'''
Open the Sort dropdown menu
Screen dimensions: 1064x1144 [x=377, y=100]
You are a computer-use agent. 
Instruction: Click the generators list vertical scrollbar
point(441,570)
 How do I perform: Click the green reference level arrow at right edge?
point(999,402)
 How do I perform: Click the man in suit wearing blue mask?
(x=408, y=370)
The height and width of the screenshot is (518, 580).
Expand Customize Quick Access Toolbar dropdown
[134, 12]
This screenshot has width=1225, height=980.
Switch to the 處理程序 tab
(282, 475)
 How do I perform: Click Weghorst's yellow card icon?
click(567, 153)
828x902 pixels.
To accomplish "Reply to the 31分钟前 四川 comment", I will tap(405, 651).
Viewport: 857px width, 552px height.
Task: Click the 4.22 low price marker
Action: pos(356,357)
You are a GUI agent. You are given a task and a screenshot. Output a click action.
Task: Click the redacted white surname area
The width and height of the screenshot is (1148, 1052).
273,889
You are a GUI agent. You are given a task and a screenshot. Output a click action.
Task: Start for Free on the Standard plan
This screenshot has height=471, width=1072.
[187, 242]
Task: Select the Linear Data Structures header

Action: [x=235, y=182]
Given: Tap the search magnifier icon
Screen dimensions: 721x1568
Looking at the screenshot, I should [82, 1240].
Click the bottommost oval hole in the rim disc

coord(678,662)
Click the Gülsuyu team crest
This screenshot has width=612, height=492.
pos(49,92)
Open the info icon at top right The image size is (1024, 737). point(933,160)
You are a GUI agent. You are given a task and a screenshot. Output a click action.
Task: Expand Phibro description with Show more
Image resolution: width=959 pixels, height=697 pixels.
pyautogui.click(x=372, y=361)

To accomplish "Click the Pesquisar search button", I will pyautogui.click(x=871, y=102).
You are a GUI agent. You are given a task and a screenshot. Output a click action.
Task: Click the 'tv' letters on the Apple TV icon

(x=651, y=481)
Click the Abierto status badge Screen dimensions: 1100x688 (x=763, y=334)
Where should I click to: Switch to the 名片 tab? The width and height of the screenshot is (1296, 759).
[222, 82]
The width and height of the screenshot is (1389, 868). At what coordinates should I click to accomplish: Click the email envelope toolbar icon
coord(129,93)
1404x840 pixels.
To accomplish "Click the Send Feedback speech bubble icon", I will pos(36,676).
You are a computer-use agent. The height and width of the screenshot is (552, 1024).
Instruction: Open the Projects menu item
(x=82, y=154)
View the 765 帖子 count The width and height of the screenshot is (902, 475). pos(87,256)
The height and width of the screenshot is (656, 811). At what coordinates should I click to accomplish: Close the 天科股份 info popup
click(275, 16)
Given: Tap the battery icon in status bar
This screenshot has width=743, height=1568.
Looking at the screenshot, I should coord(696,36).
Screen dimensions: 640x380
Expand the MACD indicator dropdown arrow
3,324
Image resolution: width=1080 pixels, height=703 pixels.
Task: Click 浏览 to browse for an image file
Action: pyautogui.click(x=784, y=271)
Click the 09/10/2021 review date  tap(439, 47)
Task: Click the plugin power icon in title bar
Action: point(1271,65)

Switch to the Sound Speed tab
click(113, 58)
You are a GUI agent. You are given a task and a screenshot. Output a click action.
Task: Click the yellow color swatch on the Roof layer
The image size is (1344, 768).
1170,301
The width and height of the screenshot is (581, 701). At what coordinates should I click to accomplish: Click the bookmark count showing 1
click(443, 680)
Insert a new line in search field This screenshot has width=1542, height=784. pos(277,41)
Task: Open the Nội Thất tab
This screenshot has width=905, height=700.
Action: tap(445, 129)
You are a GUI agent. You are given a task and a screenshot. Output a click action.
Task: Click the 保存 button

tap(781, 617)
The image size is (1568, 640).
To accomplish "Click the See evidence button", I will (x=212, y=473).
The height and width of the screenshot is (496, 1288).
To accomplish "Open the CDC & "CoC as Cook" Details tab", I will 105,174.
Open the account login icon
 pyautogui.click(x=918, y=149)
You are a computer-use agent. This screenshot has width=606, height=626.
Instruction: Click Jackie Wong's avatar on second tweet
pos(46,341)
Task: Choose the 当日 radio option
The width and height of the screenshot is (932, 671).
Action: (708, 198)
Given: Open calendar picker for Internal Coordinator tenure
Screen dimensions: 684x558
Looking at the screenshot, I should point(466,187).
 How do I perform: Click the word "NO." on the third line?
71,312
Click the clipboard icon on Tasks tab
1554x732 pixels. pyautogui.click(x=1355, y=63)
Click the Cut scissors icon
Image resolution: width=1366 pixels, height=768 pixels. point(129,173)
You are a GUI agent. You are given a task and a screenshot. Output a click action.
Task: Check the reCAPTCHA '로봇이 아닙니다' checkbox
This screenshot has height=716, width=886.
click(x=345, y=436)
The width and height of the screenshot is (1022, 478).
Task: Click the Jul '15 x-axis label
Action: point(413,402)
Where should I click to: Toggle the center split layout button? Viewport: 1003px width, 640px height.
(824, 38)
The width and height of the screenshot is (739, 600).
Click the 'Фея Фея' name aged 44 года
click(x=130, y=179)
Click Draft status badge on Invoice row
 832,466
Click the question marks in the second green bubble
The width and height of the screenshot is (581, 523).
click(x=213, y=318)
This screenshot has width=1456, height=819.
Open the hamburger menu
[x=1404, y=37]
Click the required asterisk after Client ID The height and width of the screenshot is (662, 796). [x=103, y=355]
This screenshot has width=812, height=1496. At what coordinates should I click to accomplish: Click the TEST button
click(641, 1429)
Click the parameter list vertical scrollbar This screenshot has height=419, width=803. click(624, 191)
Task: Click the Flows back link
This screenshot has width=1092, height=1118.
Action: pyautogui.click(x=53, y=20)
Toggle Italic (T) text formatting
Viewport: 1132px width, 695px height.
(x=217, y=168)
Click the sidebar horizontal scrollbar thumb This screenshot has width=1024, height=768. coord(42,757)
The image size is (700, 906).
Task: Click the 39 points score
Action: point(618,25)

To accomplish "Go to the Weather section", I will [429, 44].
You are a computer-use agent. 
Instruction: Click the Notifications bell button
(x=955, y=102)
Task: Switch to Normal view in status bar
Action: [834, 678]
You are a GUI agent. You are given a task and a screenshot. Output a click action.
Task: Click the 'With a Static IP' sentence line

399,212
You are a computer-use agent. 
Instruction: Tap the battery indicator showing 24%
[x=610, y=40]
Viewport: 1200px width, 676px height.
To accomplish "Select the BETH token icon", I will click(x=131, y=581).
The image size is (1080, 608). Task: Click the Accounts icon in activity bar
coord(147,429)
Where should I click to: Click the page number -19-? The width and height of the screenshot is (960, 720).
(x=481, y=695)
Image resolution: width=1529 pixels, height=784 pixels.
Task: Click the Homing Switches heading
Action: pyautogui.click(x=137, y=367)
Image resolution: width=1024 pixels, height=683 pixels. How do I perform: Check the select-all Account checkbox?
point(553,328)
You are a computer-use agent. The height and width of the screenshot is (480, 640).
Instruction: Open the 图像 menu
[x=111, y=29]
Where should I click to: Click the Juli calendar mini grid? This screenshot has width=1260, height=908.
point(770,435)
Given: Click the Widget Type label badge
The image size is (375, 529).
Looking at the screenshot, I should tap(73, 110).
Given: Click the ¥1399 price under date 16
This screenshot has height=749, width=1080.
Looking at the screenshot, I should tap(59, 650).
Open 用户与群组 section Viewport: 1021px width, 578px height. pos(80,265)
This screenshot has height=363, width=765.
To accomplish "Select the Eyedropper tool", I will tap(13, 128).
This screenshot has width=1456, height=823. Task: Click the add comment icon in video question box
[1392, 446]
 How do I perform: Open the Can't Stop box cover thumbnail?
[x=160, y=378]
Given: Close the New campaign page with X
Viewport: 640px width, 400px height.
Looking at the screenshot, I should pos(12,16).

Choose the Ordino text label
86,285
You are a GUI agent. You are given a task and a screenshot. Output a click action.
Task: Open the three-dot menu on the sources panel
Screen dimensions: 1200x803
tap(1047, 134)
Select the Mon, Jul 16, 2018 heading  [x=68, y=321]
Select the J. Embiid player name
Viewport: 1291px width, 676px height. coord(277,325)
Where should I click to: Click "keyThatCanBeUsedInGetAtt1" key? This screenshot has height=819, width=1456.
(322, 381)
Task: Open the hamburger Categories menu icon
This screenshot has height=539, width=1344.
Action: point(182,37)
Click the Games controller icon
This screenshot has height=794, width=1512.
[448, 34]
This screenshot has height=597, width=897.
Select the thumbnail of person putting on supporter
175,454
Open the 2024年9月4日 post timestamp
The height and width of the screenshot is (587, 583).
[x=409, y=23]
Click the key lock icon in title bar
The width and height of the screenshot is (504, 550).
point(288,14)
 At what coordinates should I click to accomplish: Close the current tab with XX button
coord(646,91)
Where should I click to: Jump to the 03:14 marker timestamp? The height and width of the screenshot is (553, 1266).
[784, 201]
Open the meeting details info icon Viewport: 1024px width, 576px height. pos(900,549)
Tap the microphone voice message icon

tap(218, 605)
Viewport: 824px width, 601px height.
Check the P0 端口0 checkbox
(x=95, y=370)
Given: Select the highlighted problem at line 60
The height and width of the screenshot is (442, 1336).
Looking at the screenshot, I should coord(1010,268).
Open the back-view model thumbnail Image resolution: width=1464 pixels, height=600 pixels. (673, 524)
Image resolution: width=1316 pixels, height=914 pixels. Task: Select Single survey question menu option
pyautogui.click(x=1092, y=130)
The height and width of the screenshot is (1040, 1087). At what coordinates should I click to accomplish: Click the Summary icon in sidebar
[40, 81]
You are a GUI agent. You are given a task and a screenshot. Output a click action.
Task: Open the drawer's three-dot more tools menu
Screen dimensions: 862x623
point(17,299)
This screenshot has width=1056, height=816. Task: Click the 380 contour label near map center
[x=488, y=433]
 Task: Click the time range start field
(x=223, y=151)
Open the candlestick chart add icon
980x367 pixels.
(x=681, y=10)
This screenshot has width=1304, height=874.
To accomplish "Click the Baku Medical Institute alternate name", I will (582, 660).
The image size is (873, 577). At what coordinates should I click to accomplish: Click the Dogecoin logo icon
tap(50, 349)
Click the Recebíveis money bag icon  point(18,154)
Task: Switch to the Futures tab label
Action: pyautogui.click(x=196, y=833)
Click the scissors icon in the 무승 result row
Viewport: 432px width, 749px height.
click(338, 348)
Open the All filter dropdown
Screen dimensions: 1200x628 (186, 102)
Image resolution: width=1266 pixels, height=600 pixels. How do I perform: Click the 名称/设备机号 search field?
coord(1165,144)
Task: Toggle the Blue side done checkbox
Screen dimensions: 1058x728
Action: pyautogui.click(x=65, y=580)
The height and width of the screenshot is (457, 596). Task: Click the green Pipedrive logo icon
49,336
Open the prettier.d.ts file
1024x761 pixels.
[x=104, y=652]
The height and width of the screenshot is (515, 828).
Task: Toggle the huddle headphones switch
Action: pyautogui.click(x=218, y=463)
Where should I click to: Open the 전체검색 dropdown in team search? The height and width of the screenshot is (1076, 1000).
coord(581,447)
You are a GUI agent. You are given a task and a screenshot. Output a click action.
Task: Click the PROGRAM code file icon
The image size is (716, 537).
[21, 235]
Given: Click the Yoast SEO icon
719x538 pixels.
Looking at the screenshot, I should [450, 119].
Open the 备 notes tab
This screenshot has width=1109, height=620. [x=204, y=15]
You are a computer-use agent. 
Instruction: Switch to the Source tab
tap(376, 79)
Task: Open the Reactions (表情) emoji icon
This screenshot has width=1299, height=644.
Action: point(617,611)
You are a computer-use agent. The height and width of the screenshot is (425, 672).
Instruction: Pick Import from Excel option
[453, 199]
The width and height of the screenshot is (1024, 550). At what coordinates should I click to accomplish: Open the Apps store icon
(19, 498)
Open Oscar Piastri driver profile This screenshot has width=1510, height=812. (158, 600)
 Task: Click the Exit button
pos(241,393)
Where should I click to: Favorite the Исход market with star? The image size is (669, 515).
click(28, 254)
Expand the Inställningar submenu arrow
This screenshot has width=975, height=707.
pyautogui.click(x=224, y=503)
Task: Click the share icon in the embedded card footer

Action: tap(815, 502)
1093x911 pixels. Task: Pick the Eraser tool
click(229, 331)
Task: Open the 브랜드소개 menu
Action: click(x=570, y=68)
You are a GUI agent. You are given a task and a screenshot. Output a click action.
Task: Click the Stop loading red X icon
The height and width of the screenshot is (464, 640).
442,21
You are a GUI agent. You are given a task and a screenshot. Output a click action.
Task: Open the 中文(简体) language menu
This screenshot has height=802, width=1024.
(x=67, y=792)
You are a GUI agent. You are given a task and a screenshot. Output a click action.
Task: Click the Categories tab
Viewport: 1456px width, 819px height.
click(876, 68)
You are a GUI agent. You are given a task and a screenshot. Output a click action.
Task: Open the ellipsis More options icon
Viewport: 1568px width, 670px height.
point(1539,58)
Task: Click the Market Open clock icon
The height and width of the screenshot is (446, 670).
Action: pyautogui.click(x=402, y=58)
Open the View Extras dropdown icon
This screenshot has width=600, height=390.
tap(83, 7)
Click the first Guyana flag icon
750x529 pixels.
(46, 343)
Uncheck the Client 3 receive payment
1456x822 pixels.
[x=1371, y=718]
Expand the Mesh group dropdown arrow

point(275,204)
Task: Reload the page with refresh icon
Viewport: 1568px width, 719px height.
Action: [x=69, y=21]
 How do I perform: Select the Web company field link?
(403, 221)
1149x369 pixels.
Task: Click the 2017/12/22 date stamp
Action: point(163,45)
'''
▶ **REQUIREMENT**
Please copy out each line of the data in which the word "section" occurs.

▶ **TASK OUTPUT**
To accomplish "Go to the Weather section", I will [429, 44].
Open 用户与群组 section Viewport: 1021px width, 578px height. pos(80,265)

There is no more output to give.